After reading Plex’s response to this, it was obviously written by their legal team. “Before this your settings were X, then by accepting this form you updated them to Y”. I, like many other users who were trying to watch a show/movie, were prompted with a “what’s new in this release” dialogue that we blasted through because we were trying to get to our content.

What makes this whole situation real sleazy to me is Plex’s response to “you weren’t TECHNICALLY opted in, you selected it yourself.” – yes, because the “OPT-IN” option was the default if I just went past that screen. So they were relying on someone, IN THAT MOMENT to understand the impact of the feature and make a decision.

From a UX perspective, this was terrible and from a business standpoint it was, I reiterate, sleazy. When I sit down to watch Plex, it’s usually with my wife to watch a movie and they assumed from a UX standpoint I’d have to tell my wife “Hold on babe, I’ve got to read through this and understand what’s going on.”

At the end of the day, Plex will never admit any wrong doing to this, change how this operates, nor post a “we could have done better”, because it would be an admission of culpability – which could open up some very, very ugly doors for them.

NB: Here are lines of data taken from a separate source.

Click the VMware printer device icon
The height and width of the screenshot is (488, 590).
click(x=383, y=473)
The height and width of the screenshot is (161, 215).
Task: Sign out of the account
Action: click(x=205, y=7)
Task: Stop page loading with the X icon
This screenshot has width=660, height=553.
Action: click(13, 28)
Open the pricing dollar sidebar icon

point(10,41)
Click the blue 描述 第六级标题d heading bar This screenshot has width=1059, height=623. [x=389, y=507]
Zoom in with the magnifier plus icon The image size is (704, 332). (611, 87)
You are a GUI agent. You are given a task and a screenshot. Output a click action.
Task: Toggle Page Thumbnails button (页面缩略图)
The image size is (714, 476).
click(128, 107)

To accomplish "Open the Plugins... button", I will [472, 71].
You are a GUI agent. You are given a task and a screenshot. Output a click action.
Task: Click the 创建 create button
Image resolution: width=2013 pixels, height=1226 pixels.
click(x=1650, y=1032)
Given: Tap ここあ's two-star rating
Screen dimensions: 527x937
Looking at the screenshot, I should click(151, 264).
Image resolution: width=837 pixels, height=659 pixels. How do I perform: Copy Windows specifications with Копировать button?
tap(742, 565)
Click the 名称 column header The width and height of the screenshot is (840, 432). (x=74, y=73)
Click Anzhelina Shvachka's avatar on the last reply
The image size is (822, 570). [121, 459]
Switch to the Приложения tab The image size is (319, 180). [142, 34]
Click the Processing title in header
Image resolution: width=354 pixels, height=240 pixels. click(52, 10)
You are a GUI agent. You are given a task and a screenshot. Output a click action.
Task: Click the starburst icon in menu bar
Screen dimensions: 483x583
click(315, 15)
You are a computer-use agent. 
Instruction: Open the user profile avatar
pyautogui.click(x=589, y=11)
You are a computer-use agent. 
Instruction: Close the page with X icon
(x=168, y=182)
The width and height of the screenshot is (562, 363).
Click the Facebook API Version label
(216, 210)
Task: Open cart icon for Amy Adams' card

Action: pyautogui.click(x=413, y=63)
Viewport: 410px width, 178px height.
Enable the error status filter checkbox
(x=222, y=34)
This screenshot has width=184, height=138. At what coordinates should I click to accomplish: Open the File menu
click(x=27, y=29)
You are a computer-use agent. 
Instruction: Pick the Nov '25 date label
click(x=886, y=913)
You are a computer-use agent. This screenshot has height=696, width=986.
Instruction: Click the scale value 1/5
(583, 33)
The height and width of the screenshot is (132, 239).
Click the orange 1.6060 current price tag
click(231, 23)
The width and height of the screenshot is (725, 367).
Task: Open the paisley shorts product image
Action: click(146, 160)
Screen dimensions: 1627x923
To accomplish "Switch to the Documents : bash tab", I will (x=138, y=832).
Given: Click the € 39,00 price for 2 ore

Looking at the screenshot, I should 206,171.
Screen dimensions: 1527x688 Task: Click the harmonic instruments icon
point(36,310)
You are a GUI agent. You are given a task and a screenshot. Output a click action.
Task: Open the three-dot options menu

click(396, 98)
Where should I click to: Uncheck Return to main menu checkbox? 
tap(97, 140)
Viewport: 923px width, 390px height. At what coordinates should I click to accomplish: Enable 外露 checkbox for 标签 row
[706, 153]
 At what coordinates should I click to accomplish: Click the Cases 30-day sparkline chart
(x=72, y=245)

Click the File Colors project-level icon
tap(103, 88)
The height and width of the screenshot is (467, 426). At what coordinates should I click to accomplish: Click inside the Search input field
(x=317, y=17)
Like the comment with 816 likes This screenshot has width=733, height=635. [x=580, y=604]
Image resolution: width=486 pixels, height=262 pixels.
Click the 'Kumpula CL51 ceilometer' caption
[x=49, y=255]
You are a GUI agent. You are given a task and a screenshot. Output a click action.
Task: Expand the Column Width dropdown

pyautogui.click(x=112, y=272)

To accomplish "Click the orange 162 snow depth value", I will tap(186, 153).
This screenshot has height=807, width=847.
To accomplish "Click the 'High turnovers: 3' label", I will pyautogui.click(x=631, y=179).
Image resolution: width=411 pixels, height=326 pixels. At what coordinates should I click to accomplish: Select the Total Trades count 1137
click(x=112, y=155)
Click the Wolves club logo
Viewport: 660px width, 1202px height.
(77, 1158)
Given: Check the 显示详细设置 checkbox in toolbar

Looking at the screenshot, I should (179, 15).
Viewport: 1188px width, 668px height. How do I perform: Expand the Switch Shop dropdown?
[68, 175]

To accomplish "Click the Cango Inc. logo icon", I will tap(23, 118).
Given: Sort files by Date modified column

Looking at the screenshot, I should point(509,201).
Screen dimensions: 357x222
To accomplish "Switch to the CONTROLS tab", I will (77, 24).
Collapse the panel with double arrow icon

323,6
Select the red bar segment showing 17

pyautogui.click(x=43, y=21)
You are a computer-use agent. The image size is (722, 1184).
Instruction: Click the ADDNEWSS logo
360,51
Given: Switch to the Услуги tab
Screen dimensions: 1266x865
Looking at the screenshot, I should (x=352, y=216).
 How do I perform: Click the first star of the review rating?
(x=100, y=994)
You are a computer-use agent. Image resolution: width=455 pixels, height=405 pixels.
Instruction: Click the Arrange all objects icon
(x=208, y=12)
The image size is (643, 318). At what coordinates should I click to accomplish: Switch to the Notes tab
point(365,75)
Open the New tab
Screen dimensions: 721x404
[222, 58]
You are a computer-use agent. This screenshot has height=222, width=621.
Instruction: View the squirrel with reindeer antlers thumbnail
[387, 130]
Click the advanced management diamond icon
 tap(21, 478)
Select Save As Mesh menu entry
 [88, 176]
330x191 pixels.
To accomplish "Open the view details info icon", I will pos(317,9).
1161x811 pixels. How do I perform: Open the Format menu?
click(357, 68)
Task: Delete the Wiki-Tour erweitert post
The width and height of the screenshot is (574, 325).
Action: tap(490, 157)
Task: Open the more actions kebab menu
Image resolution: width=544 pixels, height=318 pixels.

The problem at this point, to a portion of their customers, is at best Plex is incompetent and at worst unscrupulous. Plex will never (for legal reasons) admit any wrongdoing or roll back the feature. So that leaves users like myself who have already made the investment (lifetime pass) to either just roll with it, or look elsewhere to other up-and-coming platforms like Jellyfin.

Just sad we’re here now…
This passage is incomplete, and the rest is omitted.